Incase of an Existing Patient: the details on the Buck Slip is compared with the details in the software for that patient. If there is any new update in the Buck Slip like change of address, contact# or insurance policy details etc. That will be updated in the software as well.
Incase of a New Patient: the details found in the Buck Slip are entered in the software and a record for the patient is created.
Incase of an Existing Patient: the details on the Buck Slip is compared with the details in the software for that patient. If there is any new update in the Buck Slip like change of address, contact# or insurance policy details etc. That will be updated in the software as well.
Incase of a New Patient: the details found in the Buck Slip are entered in the software and a record for the patient is created.

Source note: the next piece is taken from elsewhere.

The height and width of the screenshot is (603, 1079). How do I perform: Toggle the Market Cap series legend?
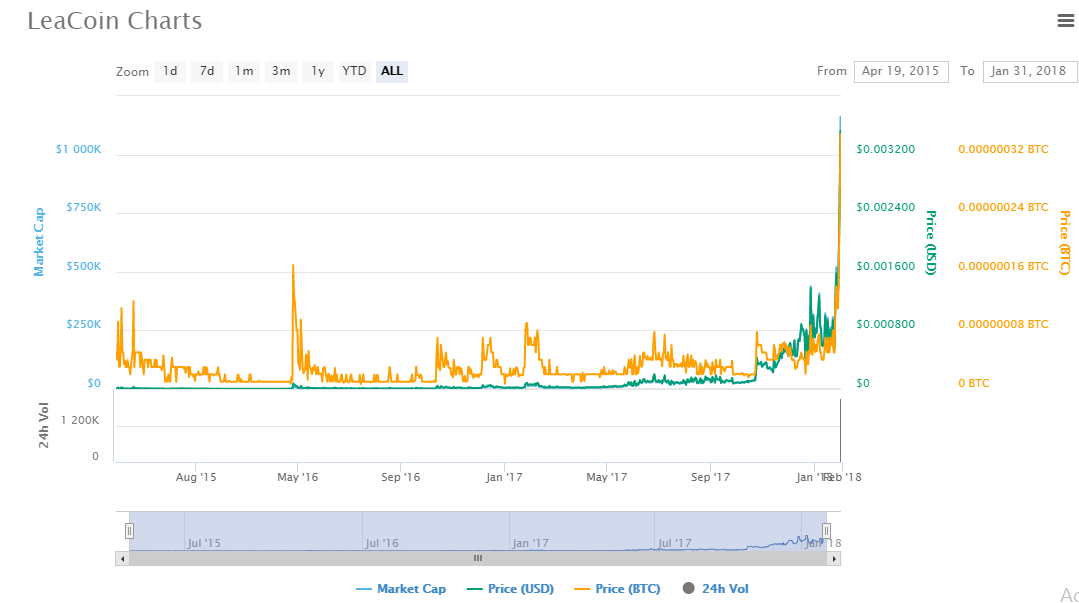click(x=401, y=589)
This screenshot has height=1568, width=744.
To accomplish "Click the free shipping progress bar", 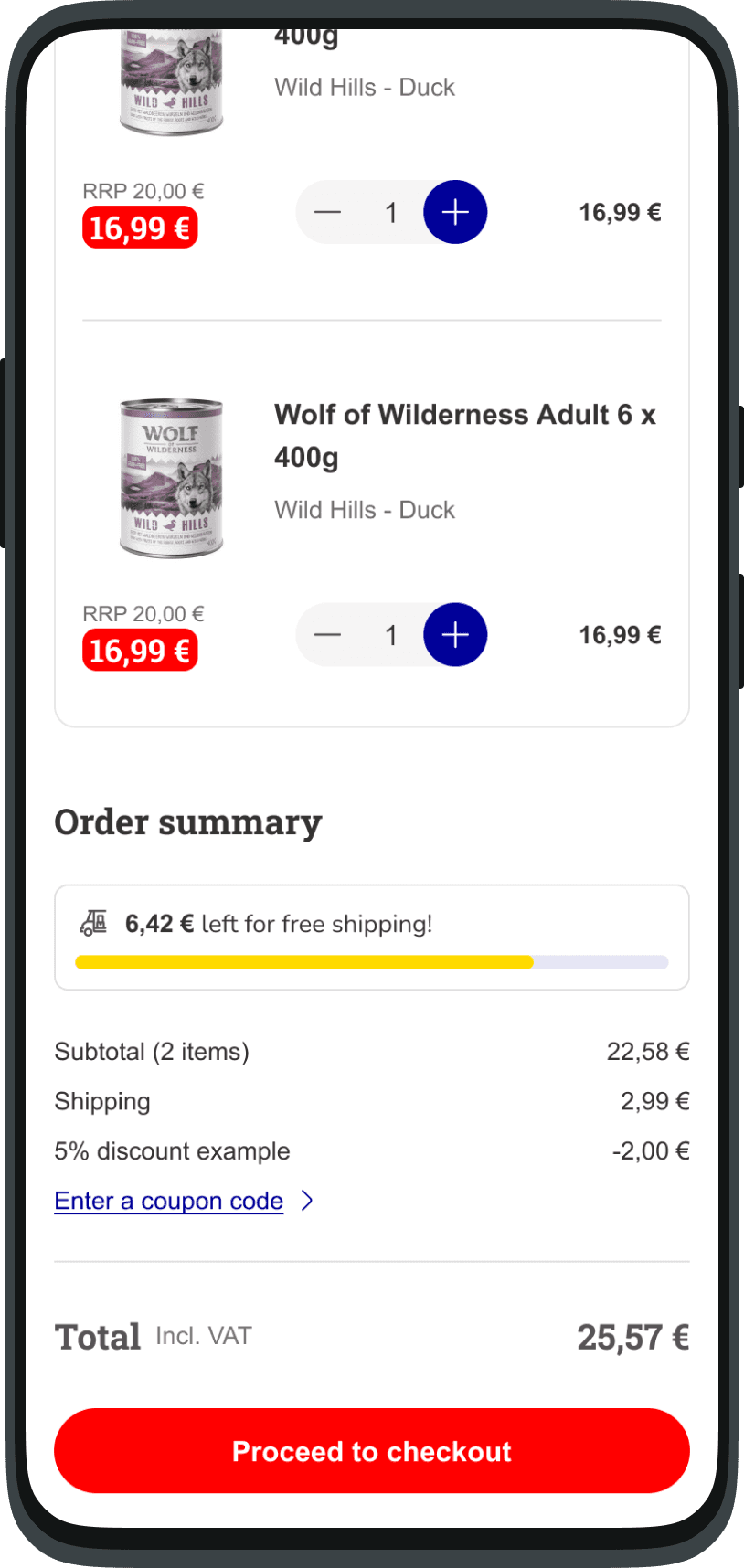I will click(372, 962).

The function of Demographic Entry involves Creation or Updation of Patients Personal data.
Charge Entry:
The Charge Sheet from the medical coding team acts as an input for the charge entry team where they enter the charge details (Date of Service, facility where the treatment was rendered, name of the provider diagnosis codes and procedure codes) found in the charge sheet are entered in the software and is combined with the Demographic details to create a Claim, which is sent to the insurance company of the payments for the services rendered to the patient.

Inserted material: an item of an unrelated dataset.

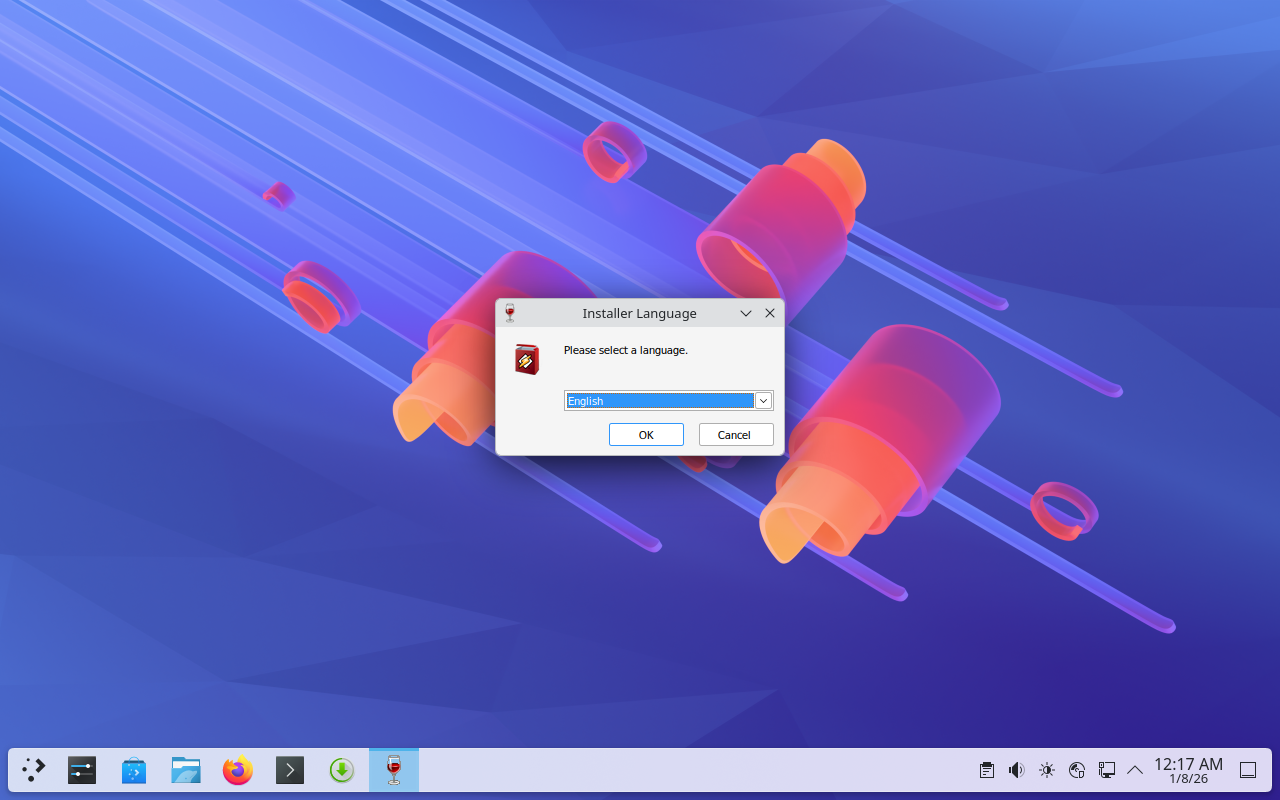Click the green download arrow icon

[342, 770]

The function of Charge Entry involves entering of charge details with the combinations of Demographic details to create a Claim.
Claims Adjudication:
Claims Adjudication is a process at the insurance end, where they decided whether to Pay or Deny the claim based on the information found on the claim. If all the mandatory information are present and valid, the claim would be paid and if there is any missing or invalid information, the claim would be denied.
Whether the claim is paid or denied the determination would be communicated to the provider through a document called as the Explanation of Benefit (EOB) or Explanation of Payment (EOP), which will be mailed out to the provider's office with their checks if the claim is paid.
Forwarding of EOB and check copied from provider's office to the Billing Company:
The provider's office will receive the EOBs and checks from the insurance companies that they have billed, before sending the checks to the bank for clearance the EOBs along with their checks will be scanned and the scanned files will be sent to the billing company and the team which works on these EOBs and check copies is called the Cash/Payment Posting team.
Cash/Payment Posting:
Cash/Payment posting is a function wherein they will post the payment or record the denials in the respective Patient's account. If the payment for the services is received in full the account, the balance will be 'zeroed out'. Instead if there is a partial payment or the claim is denied, the record of all those claims are sent to the next level of team called as Accounts Receivable Analysis and Follow up.
The function of Cash posting involves posting of Payments or Recording of Denials with the help of the EOB.
Account Receivable (AR) Analysis and Follow up:
Account Receivable Analysis and follow up team is a function of the medical billing process, where they will analyze, follow up re-file corrected claims with the insurance company to resolve denied, underpaid and unpaid claims to get payment either from the insurance or from the patient to complete the Financial Data Management process.